**PROBLEM DESCRIPTION:** Arrange the text lines of the records below as a numbered list, leaving out blank lines and the pictures.

**PROVIDED ENTRIES:**
• • •

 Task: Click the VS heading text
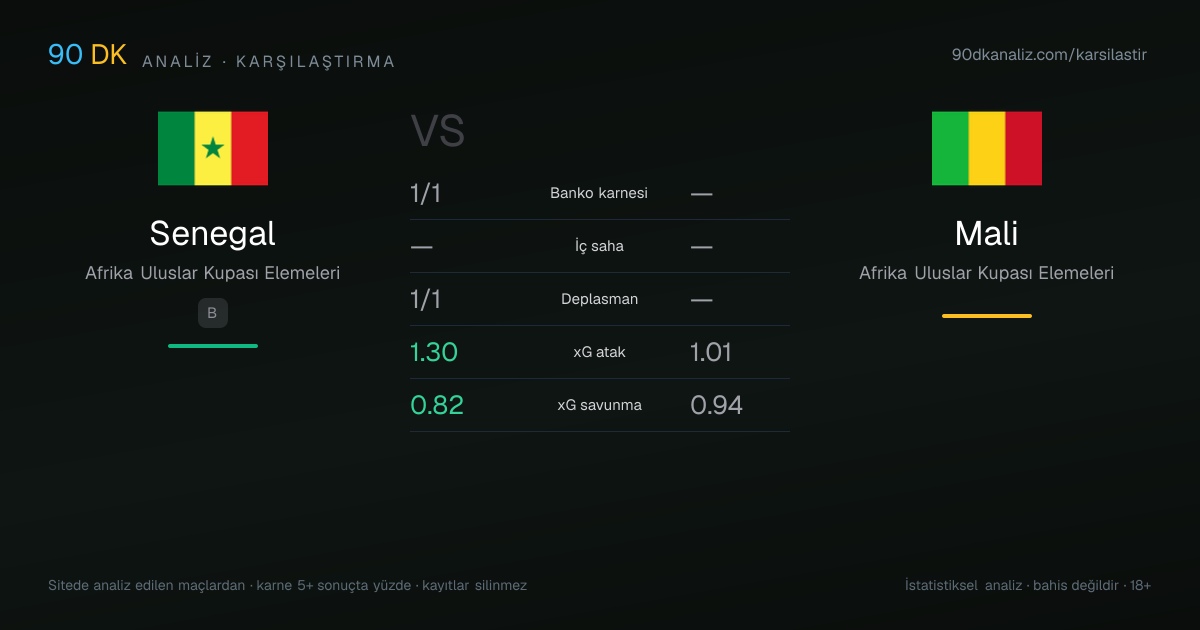pyautogui.click(x=438, y=132)
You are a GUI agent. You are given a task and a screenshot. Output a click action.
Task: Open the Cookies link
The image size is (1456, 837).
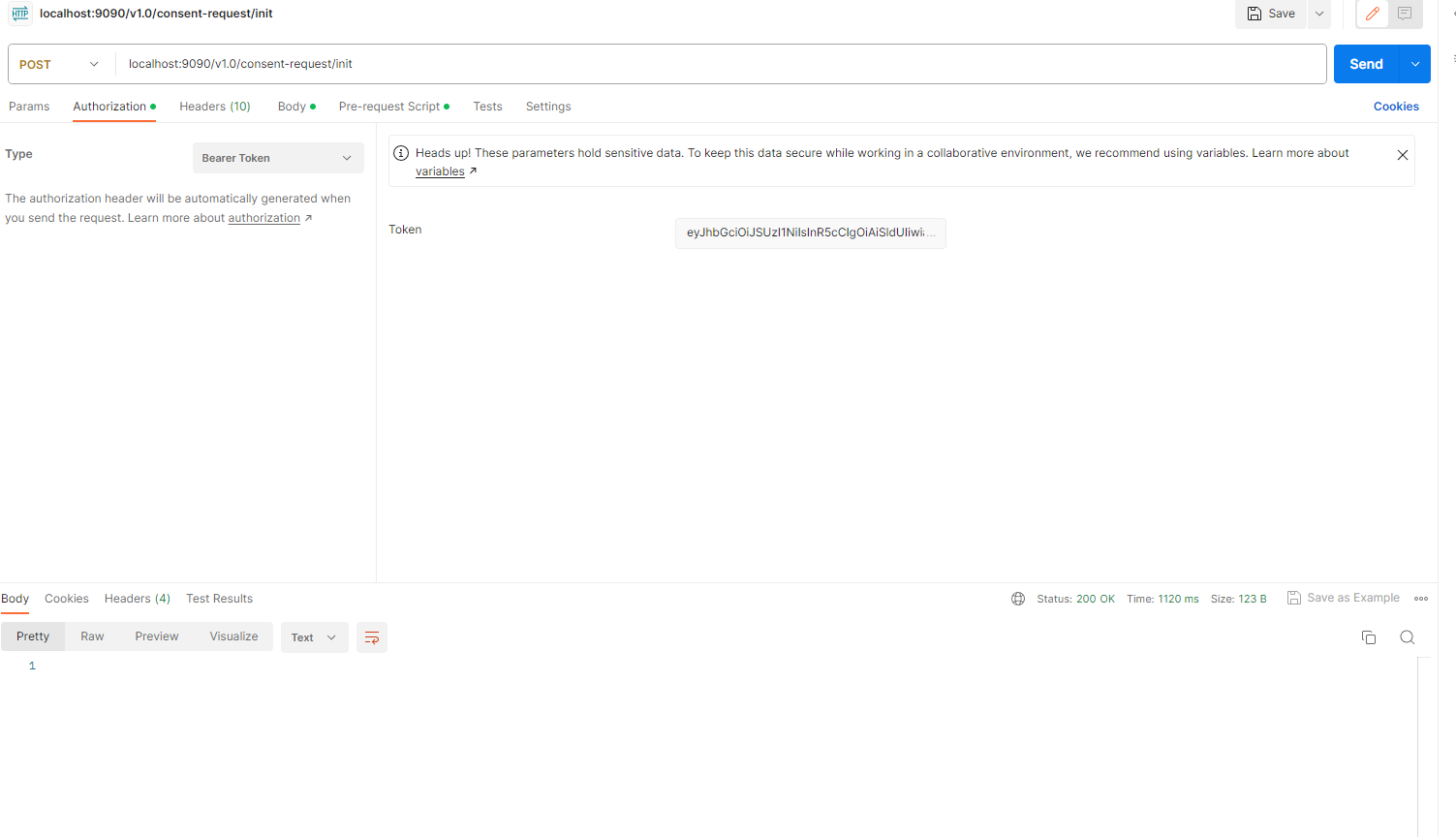coord(1396,107)
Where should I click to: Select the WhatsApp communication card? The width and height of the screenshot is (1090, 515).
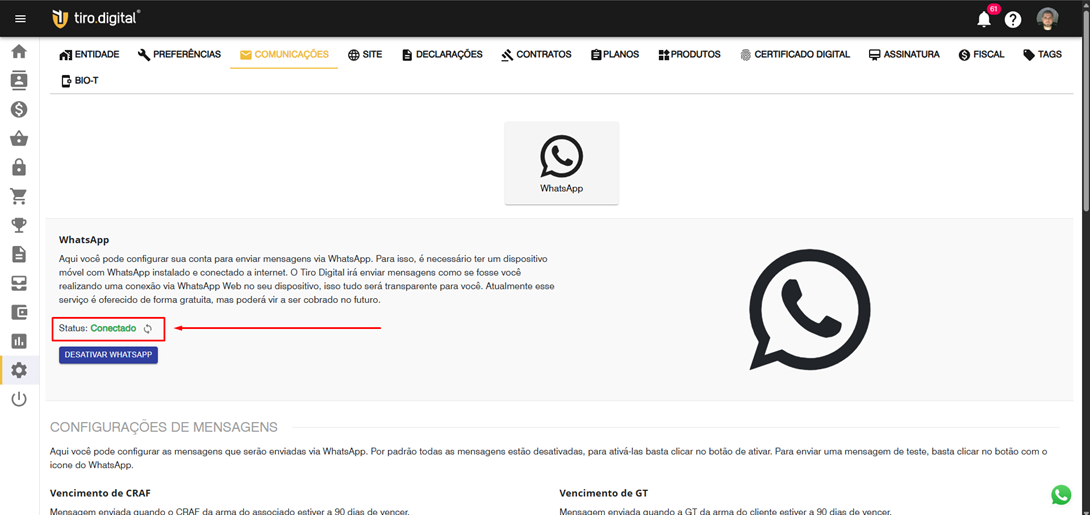point(561,163)
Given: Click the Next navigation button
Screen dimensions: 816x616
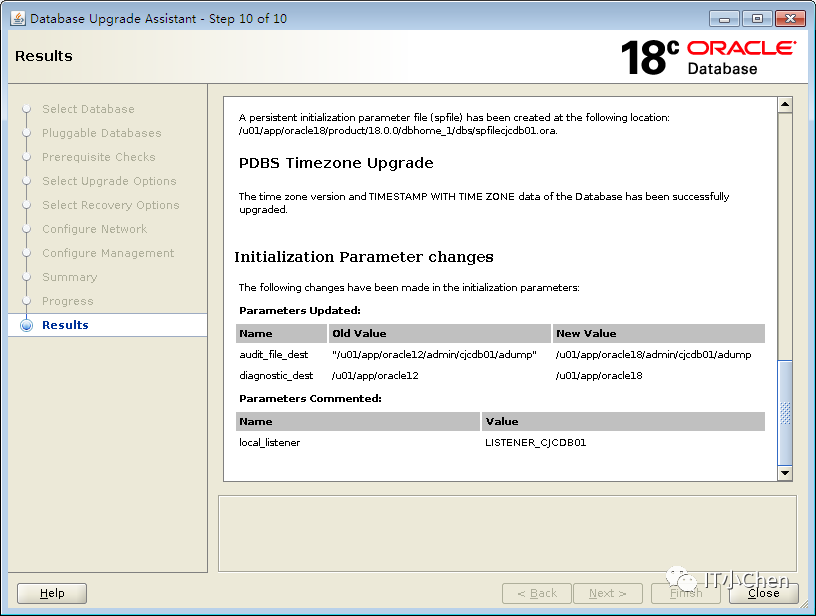Looking at the screenshot, I should click(x=607, y=593).
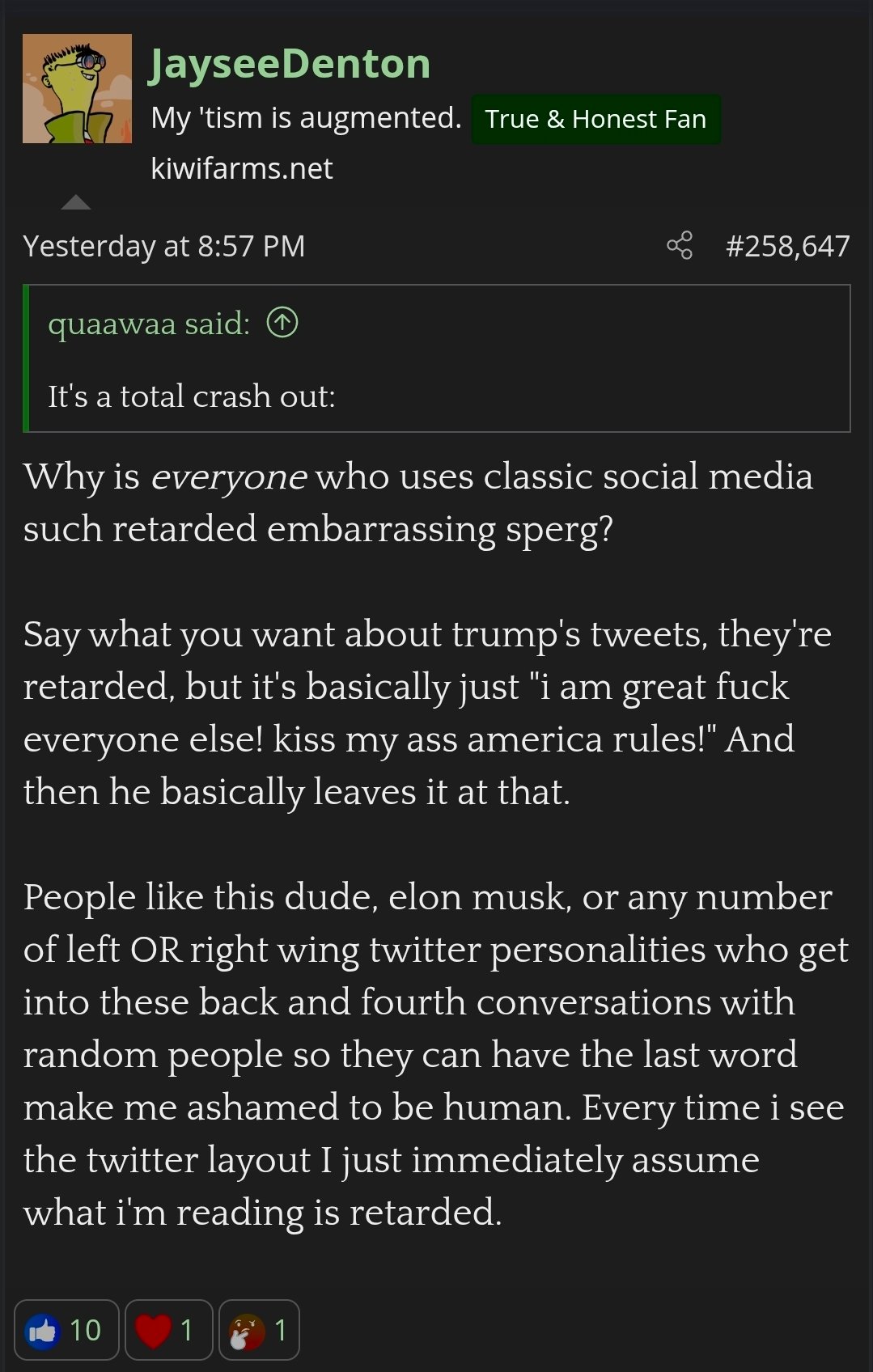Open the post number #258,647 permalink
This screenshot has height=1372, width=873.
(x=787, y=246)
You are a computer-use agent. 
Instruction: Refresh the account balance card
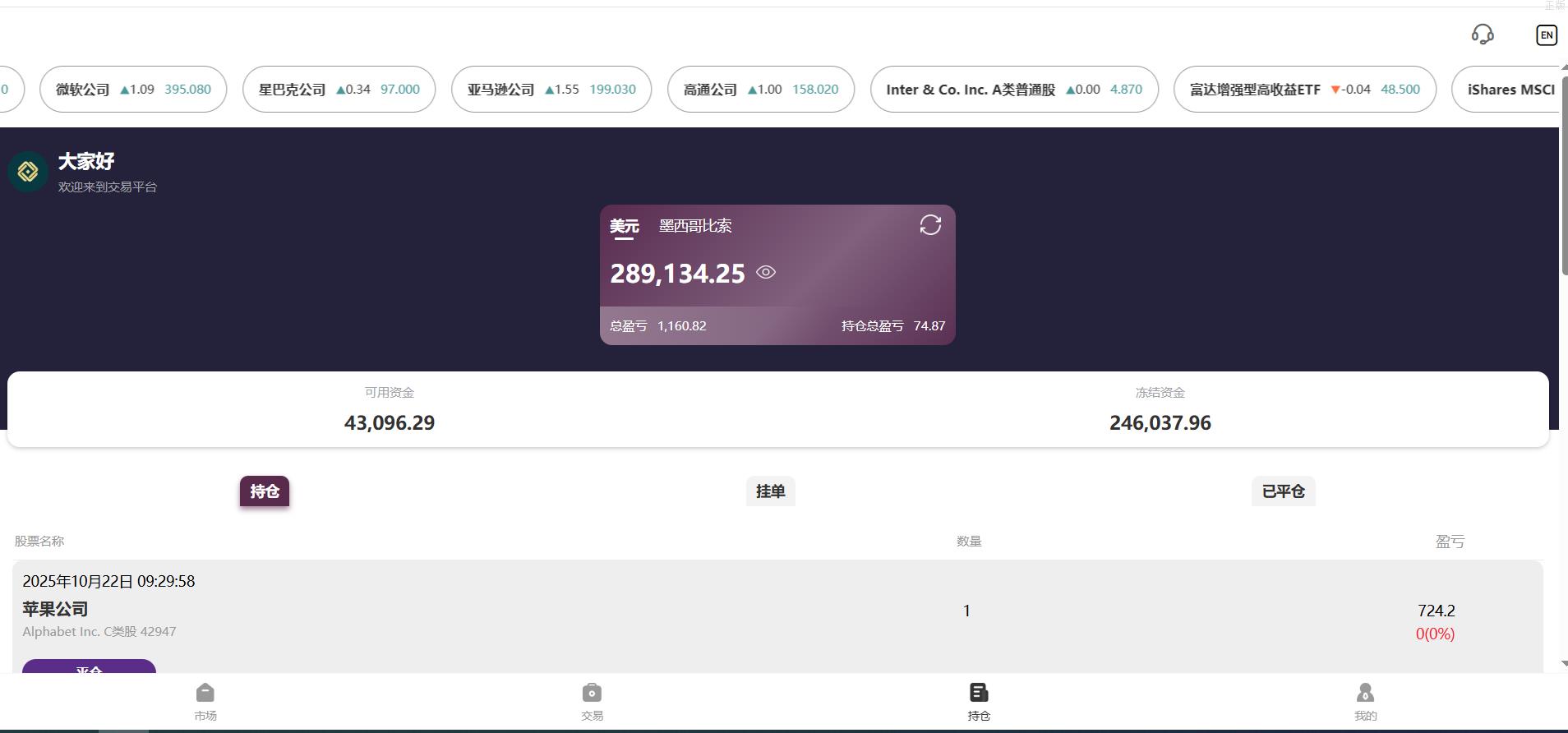[930, 225]
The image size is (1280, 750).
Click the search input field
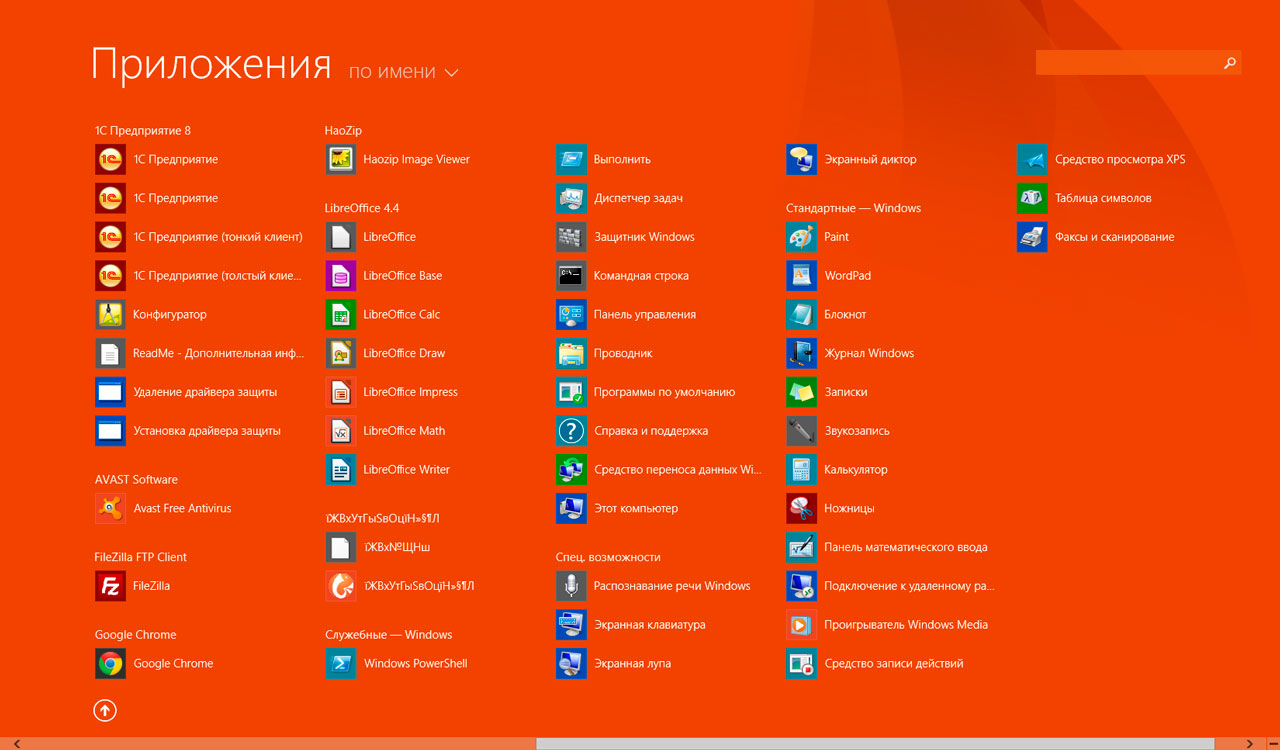click(1128, 63)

• • •

**THE SOLUTION:**
1.  Task: Click the VS heading text
2. pyautogui.click(x=438, y=132)
3. You are a GUI agent. You are given a task and a screenshot. Output a click action.
4. Task: Open the Cookies link
5. The image size is (1456, 837).
6. coord(1396,107)
7. Where should I click to: Select the WhatsApp communication card? The width and height of the screenshot is (1090, 515).
8. point(561,163)
9. Given: Click the Next navigation button
10. Screen dimensions: 816x616
11. Looking at the screenshot, I should click(x=607, y=593).
12. Open the post number #258,647 permalink
13. This screenshot has height=1372, width=873.
14. (x=787, y=246)
15. You are a computer-use agent. 
16. Instruction: Refresh the account balance card
17. [930, 225]
18. The image size is (1280, 750).
19. Click the search input field
20. click(1128, 63)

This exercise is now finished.